Tears filled Elizabeth’s eyes.
Silence stretched between them.
She remembered the last day she had seen her father. It had been an early winter morning like today and they’d been talking in the barn. She remembered his look of disappointment, the pain and loss already reflected in his eyes, and the warmth and love of his final embrace moments before she left.
“Elizabeth, please, get that head of yours out of the sky. We have chores to do.”
Elizabeth nodded, gathered plates, silverware and mugs and set the table.
The delectable aroma of bacon and freshly brewing coffee teased her nostrils. Her stomach growled. Because her stomach had been too twisted in knots with dread and fear, she hadn’t eaten much at dinner last night. But this morning she was hungry and nothing was going to snatch away her appetite.
“Could you gather some eggs from the henhouse?” her mother called over her shoulder from her spot at the propane-powered stove.
“If I can bring in a jar of your strawberry jam from the pantry to smother on your homemade bread I like so much.”
Her mother smiled and waved her away. “Ja. Ja. Now go.”

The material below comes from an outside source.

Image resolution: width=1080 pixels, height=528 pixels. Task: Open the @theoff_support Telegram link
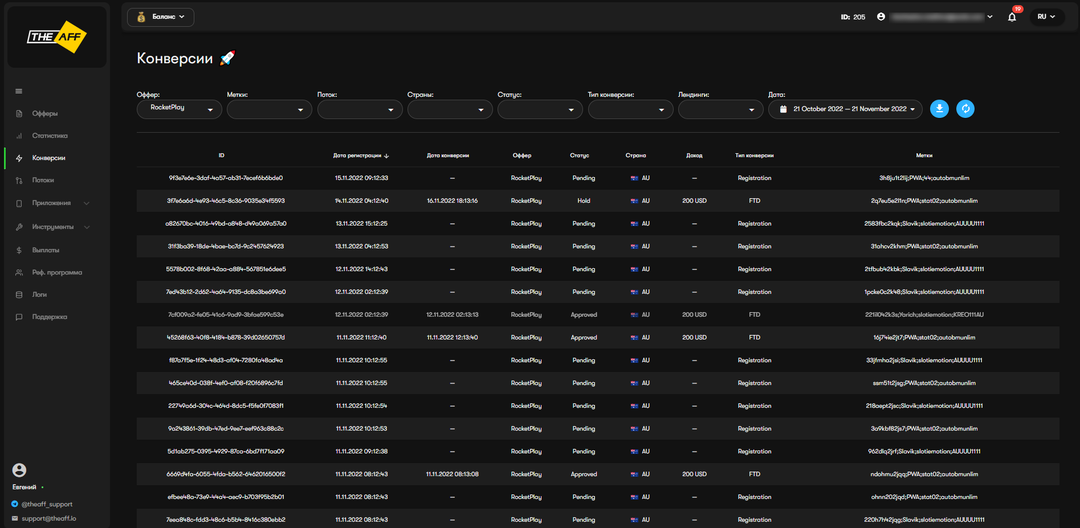coord(46,504)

Elizabeth decided not to bother with a coat. From the house to the barn was such a short distance and she would only be exposed to the elements for a brief time. She threw a shawl over her shoulders, grabbed the hurricane lamp and hurried out the door. She’d barely cleared the third step down from the porch when a prickling sensation raced up her spine and froze her in place. She threw her gaze in one direction and then another. Looking. Anticipating.
Nothing.
Just a foolish girl’s imagination running wild. That’s what city life did to you. You don’t trust anything or anyone anymore, do you?
She held the lamp high. The only sound was ice cracking on tree branches. Her feet wanted to scamper across the yard, but she forced herself to step off the final stair and walk slowly and purposely toward the barn.
Dear Lord, please help me stop being so afraid. If he had followed me, wouldn’t he be here by now?
She took one final look around the yard.
Darkness covered the objects and bushes like shrouds.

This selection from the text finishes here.